((

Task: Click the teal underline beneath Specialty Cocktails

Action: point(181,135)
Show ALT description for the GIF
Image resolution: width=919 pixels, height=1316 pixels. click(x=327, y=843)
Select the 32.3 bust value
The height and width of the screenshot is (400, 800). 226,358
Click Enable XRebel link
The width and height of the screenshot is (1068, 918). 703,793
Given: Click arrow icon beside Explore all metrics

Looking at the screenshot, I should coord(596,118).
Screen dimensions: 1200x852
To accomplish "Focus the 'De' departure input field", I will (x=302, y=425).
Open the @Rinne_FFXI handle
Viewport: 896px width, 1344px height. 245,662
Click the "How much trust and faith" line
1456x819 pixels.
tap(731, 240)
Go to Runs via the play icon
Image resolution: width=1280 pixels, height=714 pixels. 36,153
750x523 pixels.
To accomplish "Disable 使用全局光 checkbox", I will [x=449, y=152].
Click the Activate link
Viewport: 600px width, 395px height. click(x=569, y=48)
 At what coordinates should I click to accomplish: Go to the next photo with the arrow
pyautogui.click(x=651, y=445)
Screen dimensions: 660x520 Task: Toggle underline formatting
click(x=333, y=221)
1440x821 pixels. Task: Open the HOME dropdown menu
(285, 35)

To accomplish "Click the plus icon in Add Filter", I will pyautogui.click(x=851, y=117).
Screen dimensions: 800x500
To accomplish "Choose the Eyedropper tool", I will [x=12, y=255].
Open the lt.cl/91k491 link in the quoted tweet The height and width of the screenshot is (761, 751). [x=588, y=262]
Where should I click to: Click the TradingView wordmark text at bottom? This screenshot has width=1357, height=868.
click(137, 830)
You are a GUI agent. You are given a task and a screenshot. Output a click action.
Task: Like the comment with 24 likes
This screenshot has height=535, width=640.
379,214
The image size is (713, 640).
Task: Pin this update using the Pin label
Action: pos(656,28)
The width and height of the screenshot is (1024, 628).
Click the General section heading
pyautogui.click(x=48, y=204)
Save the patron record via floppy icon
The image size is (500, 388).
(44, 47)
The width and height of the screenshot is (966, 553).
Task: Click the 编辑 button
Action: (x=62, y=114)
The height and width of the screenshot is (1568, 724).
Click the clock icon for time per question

))

## [What is needed]
Transcribe nothing except the lines from the one with "Save the patron record via floppy icon" through the end of the data above, each exactly as it appears.

## [Solution]
Save the patron record via floppy icon
The image size is (500, 388).
(44, 47)
The width and height of the screenshot is (966, 553).
Task: Click the 编辑 button
Action: (x=62, y=114)
The height and width of the screenshot is (1568, 724).
Click the clock icon for time per question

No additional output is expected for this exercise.